**Exercise instructions**: Reproduce the stretch of items from the start through the line containing "I will pos(14,48).", changing "magnifier" to "magnifying glass" and keeping everything else the same.

**Given records**:

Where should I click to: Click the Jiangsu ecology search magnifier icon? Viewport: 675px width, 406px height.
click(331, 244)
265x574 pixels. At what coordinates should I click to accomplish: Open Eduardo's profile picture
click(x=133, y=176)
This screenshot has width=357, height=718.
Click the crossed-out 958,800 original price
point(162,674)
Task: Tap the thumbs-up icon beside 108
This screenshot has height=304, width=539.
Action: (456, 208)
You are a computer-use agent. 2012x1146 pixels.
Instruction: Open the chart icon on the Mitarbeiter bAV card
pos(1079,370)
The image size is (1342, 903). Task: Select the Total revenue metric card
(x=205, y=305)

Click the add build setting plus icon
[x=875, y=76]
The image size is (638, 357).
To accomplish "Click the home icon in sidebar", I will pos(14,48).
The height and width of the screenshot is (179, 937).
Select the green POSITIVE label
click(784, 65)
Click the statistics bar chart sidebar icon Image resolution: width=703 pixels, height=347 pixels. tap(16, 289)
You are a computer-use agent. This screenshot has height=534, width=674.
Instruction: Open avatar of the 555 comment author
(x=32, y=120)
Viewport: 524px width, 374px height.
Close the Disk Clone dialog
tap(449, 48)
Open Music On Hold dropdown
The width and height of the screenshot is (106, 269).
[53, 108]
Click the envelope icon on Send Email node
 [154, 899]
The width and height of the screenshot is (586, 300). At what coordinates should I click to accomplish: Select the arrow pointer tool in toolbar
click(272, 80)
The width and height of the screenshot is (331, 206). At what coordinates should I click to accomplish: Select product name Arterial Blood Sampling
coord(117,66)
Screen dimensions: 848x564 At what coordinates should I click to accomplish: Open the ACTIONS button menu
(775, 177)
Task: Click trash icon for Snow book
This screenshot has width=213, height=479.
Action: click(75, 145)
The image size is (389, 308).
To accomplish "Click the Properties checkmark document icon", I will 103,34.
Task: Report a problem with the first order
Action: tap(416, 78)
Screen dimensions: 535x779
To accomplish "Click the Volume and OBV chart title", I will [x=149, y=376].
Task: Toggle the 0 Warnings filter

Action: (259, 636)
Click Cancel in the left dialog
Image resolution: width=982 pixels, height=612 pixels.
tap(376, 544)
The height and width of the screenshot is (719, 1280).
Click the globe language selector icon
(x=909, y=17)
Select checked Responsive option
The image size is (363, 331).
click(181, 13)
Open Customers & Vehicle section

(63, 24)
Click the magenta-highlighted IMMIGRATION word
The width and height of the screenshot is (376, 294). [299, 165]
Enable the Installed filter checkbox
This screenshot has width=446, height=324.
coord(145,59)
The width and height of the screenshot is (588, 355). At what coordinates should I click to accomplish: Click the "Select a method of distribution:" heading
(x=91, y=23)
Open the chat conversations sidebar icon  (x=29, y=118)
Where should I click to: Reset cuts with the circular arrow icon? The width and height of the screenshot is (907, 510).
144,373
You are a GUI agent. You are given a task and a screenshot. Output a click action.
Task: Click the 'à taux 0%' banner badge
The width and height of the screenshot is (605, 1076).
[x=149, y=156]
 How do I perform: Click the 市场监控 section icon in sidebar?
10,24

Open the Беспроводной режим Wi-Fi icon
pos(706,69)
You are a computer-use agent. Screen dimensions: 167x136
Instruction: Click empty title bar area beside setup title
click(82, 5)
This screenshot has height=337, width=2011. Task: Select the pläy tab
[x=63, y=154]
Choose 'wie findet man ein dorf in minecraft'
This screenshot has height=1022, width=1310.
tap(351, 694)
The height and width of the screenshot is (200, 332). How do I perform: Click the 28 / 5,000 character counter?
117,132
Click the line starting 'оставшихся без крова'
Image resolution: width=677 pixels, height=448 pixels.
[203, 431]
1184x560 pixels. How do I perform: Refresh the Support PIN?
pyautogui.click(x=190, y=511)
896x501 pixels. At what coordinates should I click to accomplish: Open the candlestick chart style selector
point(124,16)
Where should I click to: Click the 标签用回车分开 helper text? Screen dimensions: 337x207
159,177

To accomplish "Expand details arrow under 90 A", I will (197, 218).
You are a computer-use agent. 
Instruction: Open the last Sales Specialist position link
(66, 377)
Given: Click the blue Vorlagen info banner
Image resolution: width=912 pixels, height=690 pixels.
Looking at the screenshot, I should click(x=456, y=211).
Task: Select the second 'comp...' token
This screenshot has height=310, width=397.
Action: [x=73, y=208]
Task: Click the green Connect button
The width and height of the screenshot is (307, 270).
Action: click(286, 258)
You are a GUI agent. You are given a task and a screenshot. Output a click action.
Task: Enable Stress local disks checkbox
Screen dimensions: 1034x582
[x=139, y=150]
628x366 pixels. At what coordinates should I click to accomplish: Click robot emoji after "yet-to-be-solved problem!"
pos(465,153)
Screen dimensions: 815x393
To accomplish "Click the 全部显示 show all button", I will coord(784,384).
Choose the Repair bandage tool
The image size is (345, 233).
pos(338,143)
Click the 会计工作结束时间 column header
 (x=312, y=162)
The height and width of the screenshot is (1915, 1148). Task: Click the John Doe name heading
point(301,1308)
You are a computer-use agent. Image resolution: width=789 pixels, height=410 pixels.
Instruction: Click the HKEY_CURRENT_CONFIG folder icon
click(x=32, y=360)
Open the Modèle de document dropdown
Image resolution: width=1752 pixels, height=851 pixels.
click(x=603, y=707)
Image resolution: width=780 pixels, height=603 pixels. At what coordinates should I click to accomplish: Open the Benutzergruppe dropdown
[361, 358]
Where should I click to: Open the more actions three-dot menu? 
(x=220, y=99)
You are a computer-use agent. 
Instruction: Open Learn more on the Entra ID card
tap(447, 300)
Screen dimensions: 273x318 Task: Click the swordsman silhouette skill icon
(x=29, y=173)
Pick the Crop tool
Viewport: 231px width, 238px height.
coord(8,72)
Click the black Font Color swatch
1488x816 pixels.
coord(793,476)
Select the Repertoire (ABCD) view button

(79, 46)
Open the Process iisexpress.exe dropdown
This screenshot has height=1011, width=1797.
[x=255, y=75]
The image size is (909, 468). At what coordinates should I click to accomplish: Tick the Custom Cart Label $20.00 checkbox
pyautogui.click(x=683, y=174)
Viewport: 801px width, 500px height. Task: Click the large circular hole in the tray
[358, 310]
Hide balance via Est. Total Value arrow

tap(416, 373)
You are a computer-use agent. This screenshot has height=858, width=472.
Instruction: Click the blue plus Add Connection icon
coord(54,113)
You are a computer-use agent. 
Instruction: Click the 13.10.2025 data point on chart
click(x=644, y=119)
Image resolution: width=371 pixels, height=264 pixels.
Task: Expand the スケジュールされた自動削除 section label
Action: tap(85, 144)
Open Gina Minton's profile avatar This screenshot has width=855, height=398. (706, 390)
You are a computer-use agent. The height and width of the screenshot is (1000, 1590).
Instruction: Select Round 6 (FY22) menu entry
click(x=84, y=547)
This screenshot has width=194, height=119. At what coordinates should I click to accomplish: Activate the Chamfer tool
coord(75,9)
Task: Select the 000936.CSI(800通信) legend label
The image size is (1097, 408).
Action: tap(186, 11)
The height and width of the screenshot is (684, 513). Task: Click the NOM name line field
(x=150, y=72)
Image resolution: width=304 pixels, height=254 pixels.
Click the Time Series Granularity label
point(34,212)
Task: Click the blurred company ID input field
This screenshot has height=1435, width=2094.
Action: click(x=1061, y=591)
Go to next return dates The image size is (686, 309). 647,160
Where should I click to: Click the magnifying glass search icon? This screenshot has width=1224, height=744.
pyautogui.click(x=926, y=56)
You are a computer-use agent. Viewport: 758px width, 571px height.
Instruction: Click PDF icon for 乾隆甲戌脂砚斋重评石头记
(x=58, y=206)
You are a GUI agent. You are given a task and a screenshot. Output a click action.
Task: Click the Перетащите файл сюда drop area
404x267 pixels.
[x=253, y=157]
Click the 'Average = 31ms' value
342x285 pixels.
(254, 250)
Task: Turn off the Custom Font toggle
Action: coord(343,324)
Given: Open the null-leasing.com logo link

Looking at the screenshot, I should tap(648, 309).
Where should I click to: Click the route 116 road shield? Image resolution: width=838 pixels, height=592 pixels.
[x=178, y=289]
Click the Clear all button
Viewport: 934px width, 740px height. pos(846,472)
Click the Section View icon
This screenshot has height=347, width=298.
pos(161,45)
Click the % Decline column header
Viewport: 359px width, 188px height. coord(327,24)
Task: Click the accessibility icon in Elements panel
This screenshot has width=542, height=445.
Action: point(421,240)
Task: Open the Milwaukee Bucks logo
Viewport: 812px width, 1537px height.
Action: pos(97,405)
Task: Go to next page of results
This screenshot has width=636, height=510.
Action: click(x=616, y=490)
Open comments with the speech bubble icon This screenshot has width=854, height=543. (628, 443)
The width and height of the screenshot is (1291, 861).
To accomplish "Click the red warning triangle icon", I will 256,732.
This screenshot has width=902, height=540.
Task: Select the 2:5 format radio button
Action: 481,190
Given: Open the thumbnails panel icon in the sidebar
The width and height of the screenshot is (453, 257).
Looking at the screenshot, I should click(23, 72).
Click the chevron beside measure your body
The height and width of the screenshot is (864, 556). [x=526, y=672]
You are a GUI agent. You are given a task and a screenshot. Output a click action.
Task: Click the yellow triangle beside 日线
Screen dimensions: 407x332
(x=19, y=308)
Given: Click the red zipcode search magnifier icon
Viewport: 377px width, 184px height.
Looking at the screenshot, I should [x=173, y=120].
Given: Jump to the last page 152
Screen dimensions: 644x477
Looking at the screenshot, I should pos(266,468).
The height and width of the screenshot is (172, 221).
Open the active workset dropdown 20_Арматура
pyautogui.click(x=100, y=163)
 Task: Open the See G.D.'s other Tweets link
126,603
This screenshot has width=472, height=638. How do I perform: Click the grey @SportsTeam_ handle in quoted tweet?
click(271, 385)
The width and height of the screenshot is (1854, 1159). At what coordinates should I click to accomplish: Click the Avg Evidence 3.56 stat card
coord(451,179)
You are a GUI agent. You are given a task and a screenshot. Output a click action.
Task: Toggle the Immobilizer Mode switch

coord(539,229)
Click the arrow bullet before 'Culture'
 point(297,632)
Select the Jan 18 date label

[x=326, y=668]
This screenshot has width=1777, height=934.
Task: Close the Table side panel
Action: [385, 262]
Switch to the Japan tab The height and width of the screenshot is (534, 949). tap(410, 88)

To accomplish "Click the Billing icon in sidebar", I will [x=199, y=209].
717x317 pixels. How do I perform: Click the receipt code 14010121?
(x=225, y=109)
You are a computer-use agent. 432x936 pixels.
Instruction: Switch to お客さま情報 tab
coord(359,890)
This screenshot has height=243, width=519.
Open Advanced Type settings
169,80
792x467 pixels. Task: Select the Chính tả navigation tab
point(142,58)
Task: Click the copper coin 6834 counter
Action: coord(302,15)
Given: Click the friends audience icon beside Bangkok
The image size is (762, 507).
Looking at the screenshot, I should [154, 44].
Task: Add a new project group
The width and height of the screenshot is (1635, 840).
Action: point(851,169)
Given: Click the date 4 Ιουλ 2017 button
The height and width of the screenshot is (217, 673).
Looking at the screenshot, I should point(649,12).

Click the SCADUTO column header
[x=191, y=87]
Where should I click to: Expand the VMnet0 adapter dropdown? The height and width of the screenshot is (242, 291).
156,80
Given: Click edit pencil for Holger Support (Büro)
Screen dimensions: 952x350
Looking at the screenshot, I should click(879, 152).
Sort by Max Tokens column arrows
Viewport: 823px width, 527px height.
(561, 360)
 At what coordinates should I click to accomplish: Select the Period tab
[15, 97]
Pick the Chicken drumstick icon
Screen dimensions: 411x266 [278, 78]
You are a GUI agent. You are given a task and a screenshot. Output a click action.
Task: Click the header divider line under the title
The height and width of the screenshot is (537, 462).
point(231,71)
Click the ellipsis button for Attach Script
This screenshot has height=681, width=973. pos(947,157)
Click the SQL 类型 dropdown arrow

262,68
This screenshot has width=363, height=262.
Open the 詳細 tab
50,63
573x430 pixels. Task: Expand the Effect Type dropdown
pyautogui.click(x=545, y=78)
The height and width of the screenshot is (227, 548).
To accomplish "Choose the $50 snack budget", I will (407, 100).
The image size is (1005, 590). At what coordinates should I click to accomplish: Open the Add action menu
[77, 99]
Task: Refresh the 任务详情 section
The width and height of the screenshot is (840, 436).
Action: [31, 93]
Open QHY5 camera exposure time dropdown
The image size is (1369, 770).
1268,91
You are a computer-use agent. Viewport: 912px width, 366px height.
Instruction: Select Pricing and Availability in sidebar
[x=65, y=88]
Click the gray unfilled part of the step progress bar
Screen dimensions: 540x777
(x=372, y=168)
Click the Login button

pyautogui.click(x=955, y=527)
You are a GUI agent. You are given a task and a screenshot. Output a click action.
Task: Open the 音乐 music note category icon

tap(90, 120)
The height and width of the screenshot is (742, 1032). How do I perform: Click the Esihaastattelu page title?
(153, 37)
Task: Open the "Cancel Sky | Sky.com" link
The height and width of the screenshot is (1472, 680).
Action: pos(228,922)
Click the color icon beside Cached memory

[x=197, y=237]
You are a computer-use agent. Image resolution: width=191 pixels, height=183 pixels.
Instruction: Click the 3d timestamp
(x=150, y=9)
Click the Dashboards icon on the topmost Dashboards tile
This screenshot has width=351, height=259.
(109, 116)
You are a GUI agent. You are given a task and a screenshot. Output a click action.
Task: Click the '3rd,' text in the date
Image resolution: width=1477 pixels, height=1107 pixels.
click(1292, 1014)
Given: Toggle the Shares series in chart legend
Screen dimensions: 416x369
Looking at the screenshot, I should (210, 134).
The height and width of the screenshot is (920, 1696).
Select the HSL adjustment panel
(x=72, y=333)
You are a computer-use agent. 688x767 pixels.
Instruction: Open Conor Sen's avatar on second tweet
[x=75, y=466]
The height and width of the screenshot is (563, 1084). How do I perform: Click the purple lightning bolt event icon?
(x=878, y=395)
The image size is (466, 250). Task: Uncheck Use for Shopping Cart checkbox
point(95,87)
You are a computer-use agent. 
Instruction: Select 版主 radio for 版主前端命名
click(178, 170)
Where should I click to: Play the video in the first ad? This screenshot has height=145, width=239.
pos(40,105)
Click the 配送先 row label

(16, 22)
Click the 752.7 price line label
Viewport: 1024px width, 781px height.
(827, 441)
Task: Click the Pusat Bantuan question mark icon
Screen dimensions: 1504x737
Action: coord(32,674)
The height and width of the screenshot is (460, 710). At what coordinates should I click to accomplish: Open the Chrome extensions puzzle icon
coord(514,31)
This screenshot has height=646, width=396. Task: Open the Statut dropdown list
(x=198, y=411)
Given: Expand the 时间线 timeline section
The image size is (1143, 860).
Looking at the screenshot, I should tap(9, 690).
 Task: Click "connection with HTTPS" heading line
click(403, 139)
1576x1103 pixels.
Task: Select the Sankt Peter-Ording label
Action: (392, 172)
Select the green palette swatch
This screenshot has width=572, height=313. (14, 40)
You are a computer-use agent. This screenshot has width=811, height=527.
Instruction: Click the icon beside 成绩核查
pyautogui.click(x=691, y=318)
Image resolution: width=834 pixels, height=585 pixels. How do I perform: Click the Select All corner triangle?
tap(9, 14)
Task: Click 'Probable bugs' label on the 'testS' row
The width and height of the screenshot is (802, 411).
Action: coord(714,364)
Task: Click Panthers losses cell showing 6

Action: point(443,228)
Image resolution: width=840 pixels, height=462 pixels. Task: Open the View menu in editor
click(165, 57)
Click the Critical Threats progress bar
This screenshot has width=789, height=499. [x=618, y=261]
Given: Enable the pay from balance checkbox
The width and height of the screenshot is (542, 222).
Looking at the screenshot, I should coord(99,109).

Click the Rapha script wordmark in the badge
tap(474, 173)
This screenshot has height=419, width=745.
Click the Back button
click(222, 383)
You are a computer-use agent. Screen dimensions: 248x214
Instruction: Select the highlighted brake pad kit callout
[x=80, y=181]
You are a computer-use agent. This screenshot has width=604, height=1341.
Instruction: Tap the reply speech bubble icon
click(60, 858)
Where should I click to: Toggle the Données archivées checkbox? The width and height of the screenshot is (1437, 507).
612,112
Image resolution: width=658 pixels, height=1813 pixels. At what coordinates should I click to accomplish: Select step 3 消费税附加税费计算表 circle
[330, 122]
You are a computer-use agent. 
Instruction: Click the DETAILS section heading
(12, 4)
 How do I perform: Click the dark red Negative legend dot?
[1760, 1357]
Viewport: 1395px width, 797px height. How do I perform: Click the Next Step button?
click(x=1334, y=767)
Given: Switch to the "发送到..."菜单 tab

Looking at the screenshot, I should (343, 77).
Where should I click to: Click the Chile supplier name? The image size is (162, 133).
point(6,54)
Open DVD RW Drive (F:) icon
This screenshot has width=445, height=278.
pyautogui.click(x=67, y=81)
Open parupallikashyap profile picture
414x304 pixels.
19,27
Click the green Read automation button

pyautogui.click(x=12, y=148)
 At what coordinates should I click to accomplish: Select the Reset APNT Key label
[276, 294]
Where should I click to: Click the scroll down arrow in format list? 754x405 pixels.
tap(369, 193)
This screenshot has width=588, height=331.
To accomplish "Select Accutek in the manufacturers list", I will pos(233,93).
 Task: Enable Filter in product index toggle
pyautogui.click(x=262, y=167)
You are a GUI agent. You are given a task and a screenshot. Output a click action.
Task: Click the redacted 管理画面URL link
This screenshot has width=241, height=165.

**Solution**:
Where should I click to: Click the Jiangsu ecology search magnifying glass icon? Viewport: 675px width, 406px height.
click(331, 244)
265x574 pixels. At what coordinates should I click to accomplish: Open Eduardo's profile picture
click(x=133, y=176)
This screenshot has width=357, height=718.
Click the crossed-out 958,800 original price
point(162,674)
Task: Tap the thumbs-up icon beside 108
This screenshot has height=304, width=539.
Action: (456, 208)
You are a computer-use agent. 2012x1146 pixels.
Instruction: Open the chart icon on the Mitarbeiter bAV card
pos(1079,370)
The image size is (1342, 903). Task: Select the Total revenue metric card
(x=205, y=305)

Click the add build setting plus icon
[x=875, y=76]
The image size is (638, 357).
To accomplish "Click the home icon in sidebar", I will pos(14,48).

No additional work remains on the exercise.